REVIEW: Shama Rahman - 'Fable: Time'

*Originally published for Artrocker (29/4/13)

Shama Rahman leads a rather busy life as a PhD student of musical creativity, actor, storyteller and musician, and it's obvious in her music. From the instruction to listen to Fable: Time on shuffle, to playful and original world music fusions, nearly every part of the record is cloaked in experiment, drama and metaphor. But does it work?

Fable: Time is meant to be listened to in any order to help realise "how time affects us, its illusions, deceptions and myths", leaving all song titles in an equally-muddled state. This freedom is an interesting experiment - not quite the boldness of a Gwilym Gold innovation - but works tastefully as an extended metaphor for the theme of time. 

Faux-opener, 'Reflections' (merely the first track downloaded)is a strange little number.
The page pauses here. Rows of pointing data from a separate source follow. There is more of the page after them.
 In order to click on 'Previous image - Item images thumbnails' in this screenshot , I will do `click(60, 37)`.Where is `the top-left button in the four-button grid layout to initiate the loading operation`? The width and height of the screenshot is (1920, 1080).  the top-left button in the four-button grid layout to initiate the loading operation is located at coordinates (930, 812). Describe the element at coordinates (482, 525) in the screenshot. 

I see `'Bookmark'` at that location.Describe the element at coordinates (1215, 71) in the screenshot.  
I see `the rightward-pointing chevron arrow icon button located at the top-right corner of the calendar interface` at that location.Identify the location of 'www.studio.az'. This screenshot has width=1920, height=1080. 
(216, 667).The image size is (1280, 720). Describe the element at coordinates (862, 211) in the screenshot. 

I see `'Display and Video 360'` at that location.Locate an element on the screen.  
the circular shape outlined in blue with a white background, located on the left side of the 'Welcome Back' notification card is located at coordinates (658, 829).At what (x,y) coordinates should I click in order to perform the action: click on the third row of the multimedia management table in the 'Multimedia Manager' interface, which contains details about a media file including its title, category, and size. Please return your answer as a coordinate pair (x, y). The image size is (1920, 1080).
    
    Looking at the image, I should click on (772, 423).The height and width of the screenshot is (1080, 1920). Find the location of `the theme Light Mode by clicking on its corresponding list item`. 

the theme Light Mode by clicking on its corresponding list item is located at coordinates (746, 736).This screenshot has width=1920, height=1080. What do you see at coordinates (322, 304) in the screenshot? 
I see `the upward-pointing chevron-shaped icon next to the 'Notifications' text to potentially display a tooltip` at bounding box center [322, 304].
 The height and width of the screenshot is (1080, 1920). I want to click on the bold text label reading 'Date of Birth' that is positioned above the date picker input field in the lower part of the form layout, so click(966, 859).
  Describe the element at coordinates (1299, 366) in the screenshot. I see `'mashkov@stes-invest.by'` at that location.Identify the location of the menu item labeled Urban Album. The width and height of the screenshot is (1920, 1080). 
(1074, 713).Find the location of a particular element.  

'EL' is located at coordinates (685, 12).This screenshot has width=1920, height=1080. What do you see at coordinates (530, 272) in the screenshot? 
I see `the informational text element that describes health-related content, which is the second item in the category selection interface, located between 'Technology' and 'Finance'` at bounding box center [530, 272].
Elementary piano notes thump around salsa rhythms and warm brass, whilst Rahman sings in rather erratic waves. The variable beat patterns are admirably creative, but it's a real effort trying to catch the slippery thing. 

Next in the lucky dip is 'Coast', but luck isn't playing fair today. Aquatic guitars swash about in a pool of horribly distorted instruments and Rahman's vocals fail to interlock with the intricate sitar, double bass and drum arrangements. Perhaps that's the point. 



'Time' finally shows off the talent that Gilles Peterson and the like have so raved about. A lone sitar floats above Rahman's gorgeous otherworldly vocals, evoking images of vast, uninhabited desert plains. An Indian tabla and a fluent violin help build the tracks many layers, but the sitar is the star of the show here. Rahman has been taught by the late Pt Ravi Shankar and it's clear. She has developed a combined style of sitar playing and singing that is so natural and expressive (the kind that would be wonderful to see live) and allows this to be the glue that holds a good chunk of the album together. 

Rim taps emulate the tick-tock of a clock on '26 Hour Baby', lolling guitars and sitar thread between the complex time signatures in 'Jokhon', and you can honestly pick out the nuances of jazz, folk, bossa nova, dubstep that Raman cites as influences. This is especially evident on 'Warrior', which races between genres but leaves Rahman's spoken-word music untouched. However, like 'Bolte Paro Ki' and the some of the aforementioned tracks, this is one of the weakest on the album.

Fable: Time is good when its good and poor when its poor. Many songs get lost in themselves, muddied as they are by Rahman's cross-genre manifesto, but others do rear their beautiful heads. There is no question of the record's originality, but there is a way to exaggerate it and a way to let it breathe. Regrettably, the balance isn't quite reached.